Due obiezioni che, a nostro avviso, non tengono presente, da una parte, che l’agenzia britannica di controllo ha una tradizione di terzietà e serietà scientifica che certo non rischierebbe di scalfire oggi con scelte avventate; e, dall’altra, che i cittadini britannici hanno in generale una fiducia nello Stato e nell’autorità pubblica (che non li tratta come infanti stupidi e irresponsabili) che noi italiani, ad esempio, possiamo soltanto sognare. Una fiducia che anche in questo caso è ben riposta, considerato che, mentre in Italia noi ci accapigliamo su un piano di vaccinazione che forse partirà fra due mesi e che pur se annunciato è nei fatti ancora vago e impreciso, Johnson ha fatto sapere che il suo governo ha già compiuto l’approvigionamento di quaranta milioni di dosi di vaccino dalla Pfizer e che esse saranno disponibili già dalla settimana prossima. Anche il piano di distribuzione, nella sua semplicità, è pronto e dettagliato: in rapida sequenza saranno vaccinati prima gli anziani che stanno nelle case di cura, poi gli operatori sanitari, quindi tutti gli ultraottantenni.

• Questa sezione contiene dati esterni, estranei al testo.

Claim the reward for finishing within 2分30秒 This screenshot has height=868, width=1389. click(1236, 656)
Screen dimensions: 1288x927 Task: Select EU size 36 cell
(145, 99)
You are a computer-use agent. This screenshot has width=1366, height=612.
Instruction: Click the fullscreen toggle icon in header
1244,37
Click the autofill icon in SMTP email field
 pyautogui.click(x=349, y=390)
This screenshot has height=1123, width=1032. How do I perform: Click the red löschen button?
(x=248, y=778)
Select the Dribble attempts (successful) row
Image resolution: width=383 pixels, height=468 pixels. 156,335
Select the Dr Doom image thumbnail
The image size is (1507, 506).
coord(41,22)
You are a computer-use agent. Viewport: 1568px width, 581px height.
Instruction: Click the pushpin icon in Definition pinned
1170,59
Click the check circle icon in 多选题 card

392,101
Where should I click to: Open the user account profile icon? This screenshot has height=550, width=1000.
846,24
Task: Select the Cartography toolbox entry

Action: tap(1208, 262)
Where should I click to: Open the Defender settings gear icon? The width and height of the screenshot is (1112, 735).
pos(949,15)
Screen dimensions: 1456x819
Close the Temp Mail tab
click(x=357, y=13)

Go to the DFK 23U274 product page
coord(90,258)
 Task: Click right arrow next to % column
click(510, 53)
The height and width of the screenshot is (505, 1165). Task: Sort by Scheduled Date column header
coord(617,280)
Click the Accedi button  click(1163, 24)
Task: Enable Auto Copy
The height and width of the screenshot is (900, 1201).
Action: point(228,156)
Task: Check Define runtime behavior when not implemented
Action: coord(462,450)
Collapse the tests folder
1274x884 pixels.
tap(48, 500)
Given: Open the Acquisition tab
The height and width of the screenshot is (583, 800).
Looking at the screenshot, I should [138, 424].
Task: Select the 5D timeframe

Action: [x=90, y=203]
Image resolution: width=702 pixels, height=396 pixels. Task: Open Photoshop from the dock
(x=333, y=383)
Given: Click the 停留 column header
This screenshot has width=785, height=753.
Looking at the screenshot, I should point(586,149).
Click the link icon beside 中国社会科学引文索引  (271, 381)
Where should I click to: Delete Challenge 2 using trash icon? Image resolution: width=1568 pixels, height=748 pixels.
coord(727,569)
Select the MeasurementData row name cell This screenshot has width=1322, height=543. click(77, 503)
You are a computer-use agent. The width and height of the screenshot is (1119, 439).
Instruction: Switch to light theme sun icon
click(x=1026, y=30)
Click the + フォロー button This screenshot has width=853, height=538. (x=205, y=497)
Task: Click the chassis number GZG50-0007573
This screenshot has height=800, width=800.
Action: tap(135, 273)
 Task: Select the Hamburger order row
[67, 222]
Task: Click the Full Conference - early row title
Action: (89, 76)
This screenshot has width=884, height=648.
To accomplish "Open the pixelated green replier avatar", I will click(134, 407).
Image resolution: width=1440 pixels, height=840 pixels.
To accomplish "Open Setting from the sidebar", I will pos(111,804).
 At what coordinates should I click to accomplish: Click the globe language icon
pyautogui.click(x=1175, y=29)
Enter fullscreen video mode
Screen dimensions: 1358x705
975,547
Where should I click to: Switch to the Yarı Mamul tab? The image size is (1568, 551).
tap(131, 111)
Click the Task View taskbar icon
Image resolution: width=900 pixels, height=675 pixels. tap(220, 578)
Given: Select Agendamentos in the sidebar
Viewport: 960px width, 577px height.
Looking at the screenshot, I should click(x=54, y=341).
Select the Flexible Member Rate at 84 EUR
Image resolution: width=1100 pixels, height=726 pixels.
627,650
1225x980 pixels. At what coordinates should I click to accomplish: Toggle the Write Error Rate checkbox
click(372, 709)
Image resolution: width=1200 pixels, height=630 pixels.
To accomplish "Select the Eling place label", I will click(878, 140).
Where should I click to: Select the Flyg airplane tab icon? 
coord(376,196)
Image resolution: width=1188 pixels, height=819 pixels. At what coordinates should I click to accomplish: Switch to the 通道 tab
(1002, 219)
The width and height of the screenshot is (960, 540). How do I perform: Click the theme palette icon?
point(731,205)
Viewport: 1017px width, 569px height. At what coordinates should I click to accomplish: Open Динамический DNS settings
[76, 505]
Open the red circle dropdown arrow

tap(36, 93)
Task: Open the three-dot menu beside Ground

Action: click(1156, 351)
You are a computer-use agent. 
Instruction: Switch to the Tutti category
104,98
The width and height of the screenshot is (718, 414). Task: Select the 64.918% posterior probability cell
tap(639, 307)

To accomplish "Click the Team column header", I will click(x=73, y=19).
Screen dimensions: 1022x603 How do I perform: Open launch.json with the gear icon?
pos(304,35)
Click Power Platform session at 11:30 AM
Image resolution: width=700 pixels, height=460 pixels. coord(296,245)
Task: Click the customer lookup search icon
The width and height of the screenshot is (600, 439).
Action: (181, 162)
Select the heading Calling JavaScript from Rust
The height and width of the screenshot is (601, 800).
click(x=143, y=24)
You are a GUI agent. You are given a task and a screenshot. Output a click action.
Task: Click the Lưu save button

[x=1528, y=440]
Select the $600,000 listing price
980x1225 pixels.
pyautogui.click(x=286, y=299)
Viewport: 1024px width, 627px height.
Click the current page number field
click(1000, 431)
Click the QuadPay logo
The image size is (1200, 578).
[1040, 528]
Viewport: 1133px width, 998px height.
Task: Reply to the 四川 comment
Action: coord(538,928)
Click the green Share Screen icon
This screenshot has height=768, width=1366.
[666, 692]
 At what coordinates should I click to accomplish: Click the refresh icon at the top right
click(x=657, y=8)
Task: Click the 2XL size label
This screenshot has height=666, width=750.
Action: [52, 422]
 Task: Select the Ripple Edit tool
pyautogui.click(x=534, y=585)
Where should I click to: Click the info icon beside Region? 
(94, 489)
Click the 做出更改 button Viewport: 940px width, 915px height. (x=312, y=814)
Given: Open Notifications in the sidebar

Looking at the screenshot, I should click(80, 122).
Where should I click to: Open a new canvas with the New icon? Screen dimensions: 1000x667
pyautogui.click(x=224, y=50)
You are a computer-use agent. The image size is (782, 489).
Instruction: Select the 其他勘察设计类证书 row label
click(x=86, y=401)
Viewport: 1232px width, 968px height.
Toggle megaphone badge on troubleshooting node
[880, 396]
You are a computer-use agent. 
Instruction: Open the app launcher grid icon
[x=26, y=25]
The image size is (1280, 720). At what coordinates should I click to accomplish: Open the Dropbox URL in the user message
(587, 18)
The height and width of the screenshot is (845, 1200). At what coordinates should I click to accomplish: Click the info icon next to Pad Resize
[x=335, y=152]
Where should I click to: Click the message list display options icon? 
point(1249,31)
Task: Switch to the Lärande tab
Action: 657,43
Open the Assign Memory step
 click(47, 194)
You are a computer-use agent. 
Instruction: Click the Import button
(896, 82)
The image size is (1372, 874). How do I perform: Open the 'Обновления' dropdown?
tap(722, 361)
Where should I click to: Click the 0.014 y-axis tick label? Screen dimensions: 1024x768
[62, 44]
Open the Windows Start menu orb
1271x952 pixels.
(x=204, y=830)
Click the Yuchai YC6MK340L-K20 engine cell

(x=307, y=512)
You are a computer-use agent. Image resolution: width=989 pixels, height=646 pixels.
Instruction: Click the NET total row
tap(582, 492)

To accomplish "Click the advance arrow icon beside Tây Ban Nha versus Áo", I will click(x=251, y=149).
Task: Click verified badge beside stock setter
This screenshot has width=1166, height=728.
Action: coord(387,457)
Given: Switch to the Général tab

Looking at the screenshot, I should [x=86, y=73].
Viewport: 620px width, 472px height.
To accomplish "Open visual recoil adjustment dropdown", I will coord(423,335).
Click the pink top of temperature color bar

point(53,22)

Ma le novità da oltremanica non finiscono qui: da oggi sarà in vigore il covid winter Plan, che, con limitazioni razionali e rigorose, farà ripartire in sicurezza la normale vita della Nazione a cominciare dalla riapertura ai tifosi degli stadi. E ciò proprio mentre da noi si pensa a sequestrare senza criteri la vita di tutti per Natale e Capodanno, strozzando la vita economica di interi settori dell’economia nazionale. Di fronte a tanta efficienza, verrebbe da dire scherzosamente che sarebbe stato opportuno, ad esempio, che il super commissario Arcuri, che coordinerà pure la nostra campagna di vaccinazione, invece di arrovellarsi su banchi a rotelle ed altre inutili amenità, avesse passato l’estate frequentando, anche “a distanza”, un corso intensivo e rapido da decision maker presso il governo di Sua Maestà!